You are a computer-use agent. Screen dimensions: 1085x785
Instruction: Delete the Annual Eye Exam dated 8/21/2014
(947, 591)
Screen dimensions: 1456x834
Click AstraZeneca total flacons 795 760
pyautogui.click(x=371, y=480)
########
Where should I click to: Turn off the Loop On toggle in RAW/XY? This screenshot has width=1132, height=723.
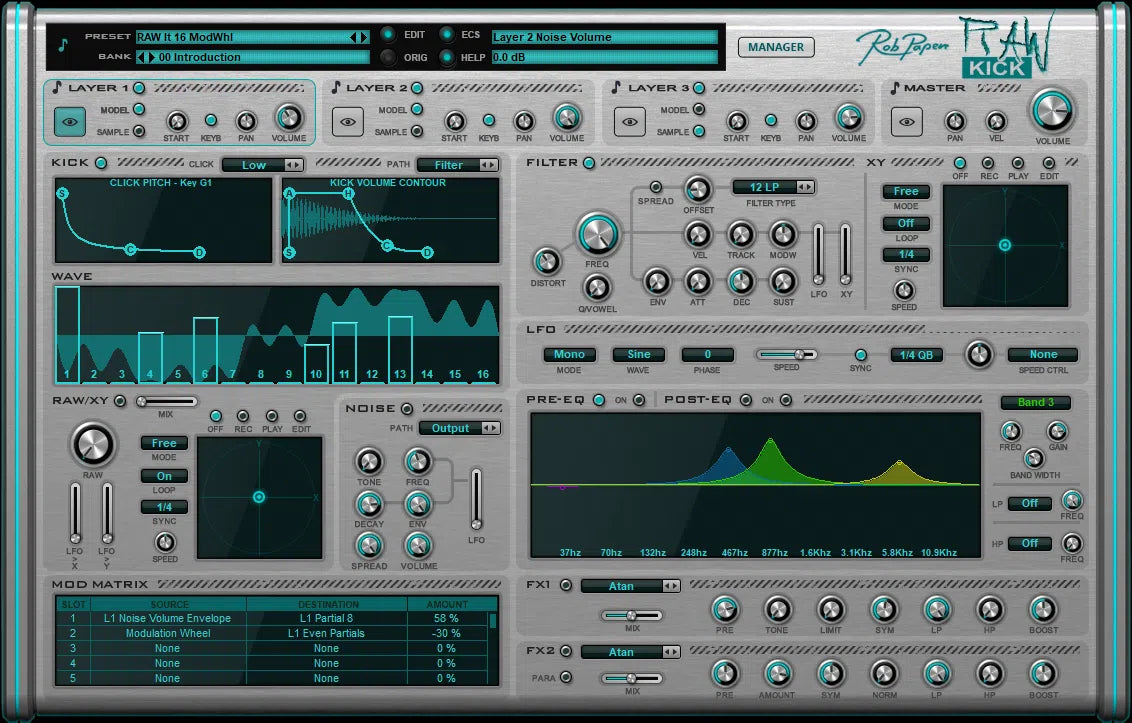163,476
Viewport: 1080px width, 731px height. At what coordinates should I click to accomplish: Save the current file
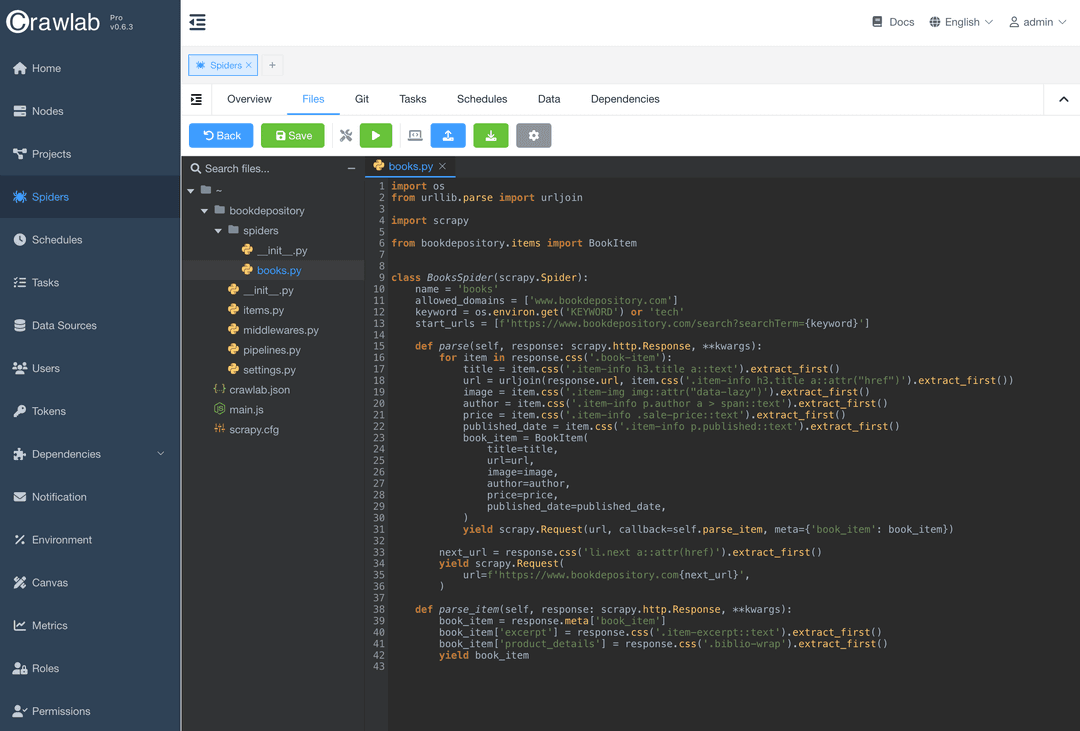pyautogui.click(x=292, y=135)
########
TASK REQUIREMENTS:
Identify each line in the items above that contains the string "width", with case counting, and copy those lines in full.

FULL RESPONSE:
Where should I click to: Turn off the Loop On toggle in RAW/XY? This screenshot has width=1132, height=723.
Viewport: 1080px width, 731px height. At what coordinates should I click to accomplish: Save the current file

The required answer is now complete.